**What is required:**
From the line containing "You are a GUI" through the last line of the records below, output every line exactly, both ends included, except the pictures.

Provided information START

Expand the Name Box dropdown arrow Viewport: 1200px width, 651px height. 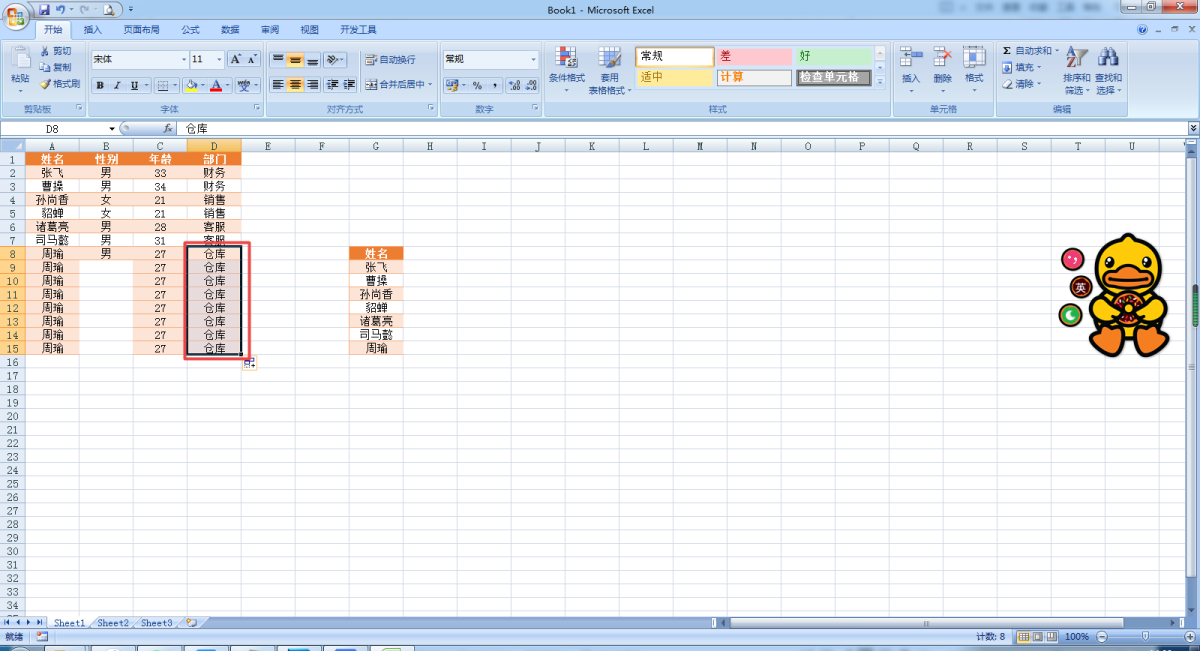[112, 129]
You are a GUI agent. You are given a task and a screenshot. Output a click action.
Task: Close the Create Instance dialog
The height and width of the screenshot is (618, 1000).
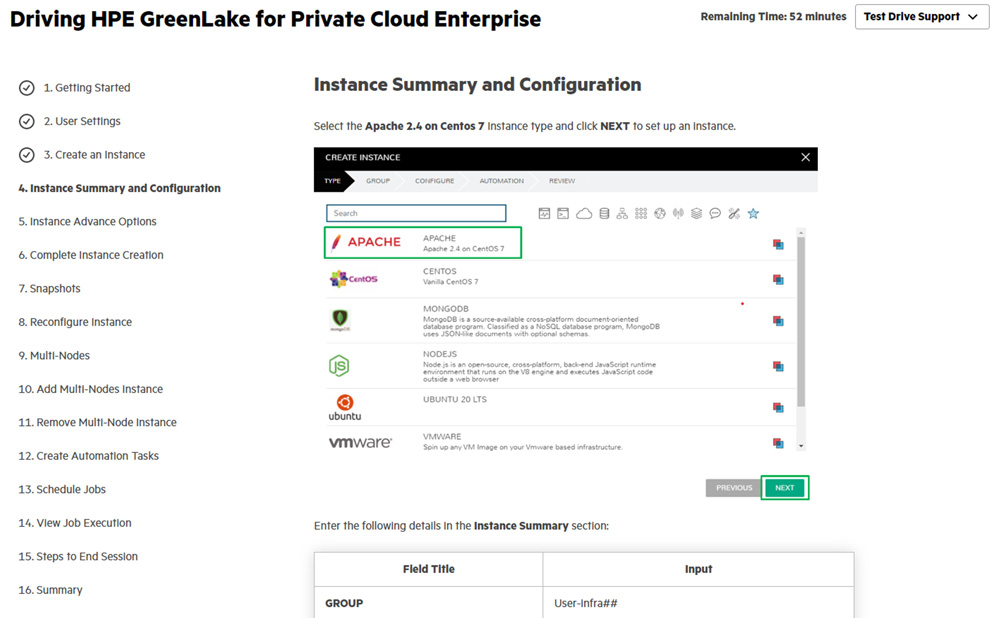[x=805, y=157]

Provided information END

**Solved problem:**
You are a GUI agent. You are given a task and a screenshot. Output a click action.
Task: Close the Create Instance dialog
The height and width of the screenshot is (618, 1000).
[x=805, y=157]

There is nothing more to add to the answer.